If these transactions are not Market Timing transactions then what
is?
Market
Timing: What is the true definition?
Let's
look at the newspaper:
USA
Today stated:
“Market
timing is rapid, in-and-out trading to take advantage of differences
between the fund's share price, which is set once a day, and current
market conditions. It's not illegal, but most fund companies have
policies against it.”
USAToday.com
Posted 11/3/2003
11: 09 PM
Updated 11/4/2003
1: 05 PM
Wrong
again. USA Today almost defined Stale Pricing but missed
that definition as well.
Market
Timing is buying the market, fund, stocks or bonds when you anticipate
that the price is going to move up and selling it when you expect
the price is going to depreciate. It is used primarily as a defense
to protect an investor's portfolio from declining markets.
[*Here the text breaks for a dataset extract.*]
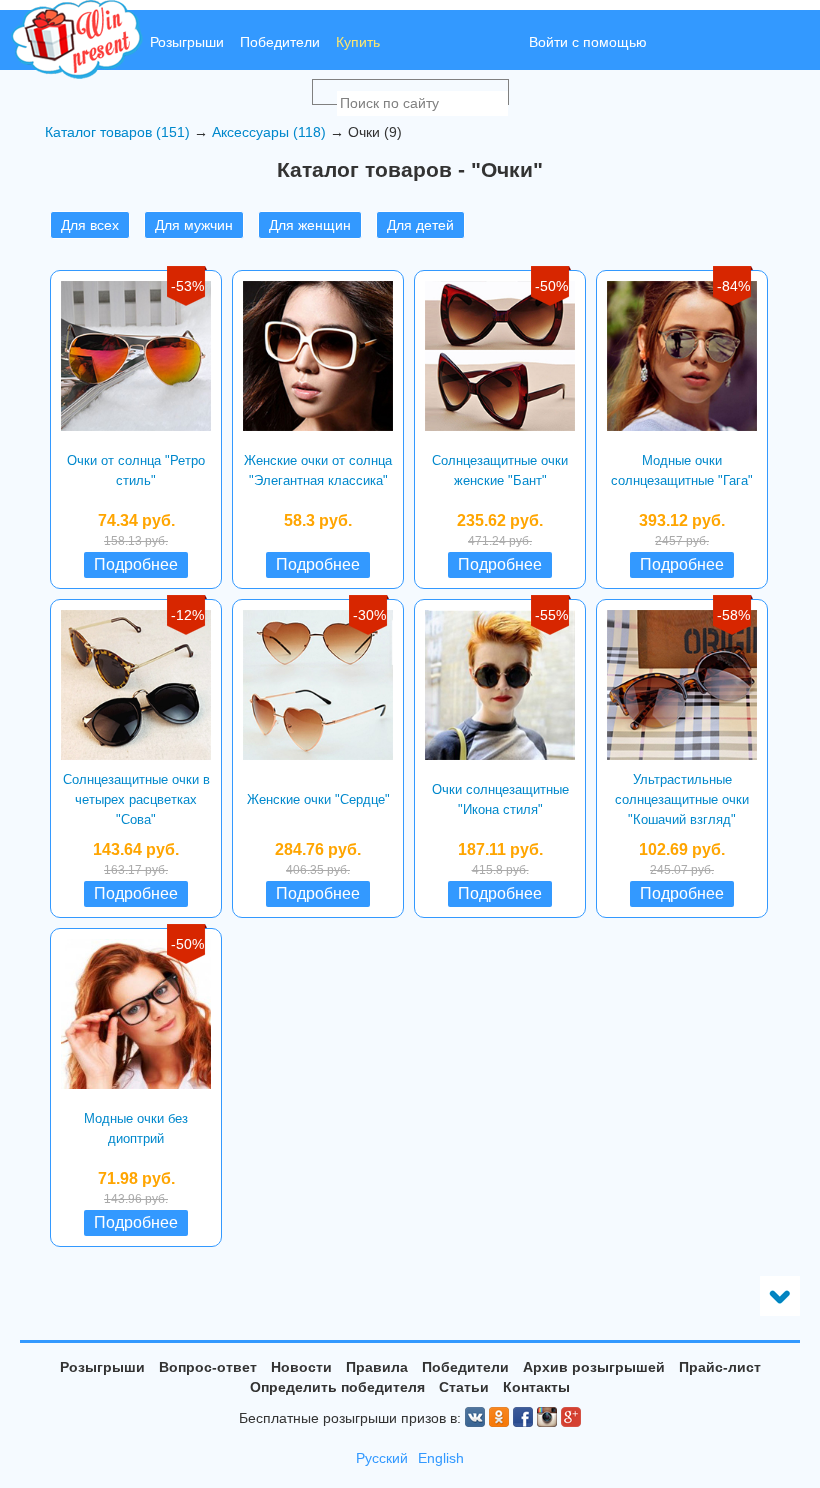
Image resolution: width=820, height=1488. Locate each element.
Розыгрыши (187, 42)
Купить (358, 42)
Another
name for this investment style is Absolute
Return or Dynamic Asset Allocation.
The
financial industry, promoted by the Mutual Fund Companies and brokerage
firms, leads many investors to believe their mutual fund manager
will protect them from the dreaded Bear Market. This could not be
further from the truth. Stock funds buy stocks. Even in the worst
market they are prohibited from selling them and protecting the
funds by moving to cash. The 2000-2003 Bear market proved this.
The Mutual Fund Industry Failed to protect their client's assets
and investors lost trillions .
America
was built by a free market economy. We would never let anybody tell
us how long we must own our home before we could sells. We would
never let anybody put restrictions on when and how often we traded
our cars. Why should we tolerate such restriction of choice for
our investment portfolios?
The
bottom line is, the recent bear market removed trillions from investor's
portfolios. At the same time it also reduced the management fees
that the Mutual Fund Industry collected on those trillions. Now
caught, their illegal trading must be stopped. They are looking
for new avenues of profit. At the expense of the shareholder, these
redemption fees and mandatory long term holding periods will help
the Mutual Fund Industry win by making back some of the hundreds
of millions that they have lost in management revenue. From these
fees, generous donations will be made to political campaigns and
the politician will win. But the individual investor will lose as
their portfolio will have higher risk and reduced returns. But,
you know what they say, “Two out of three isn't bad.”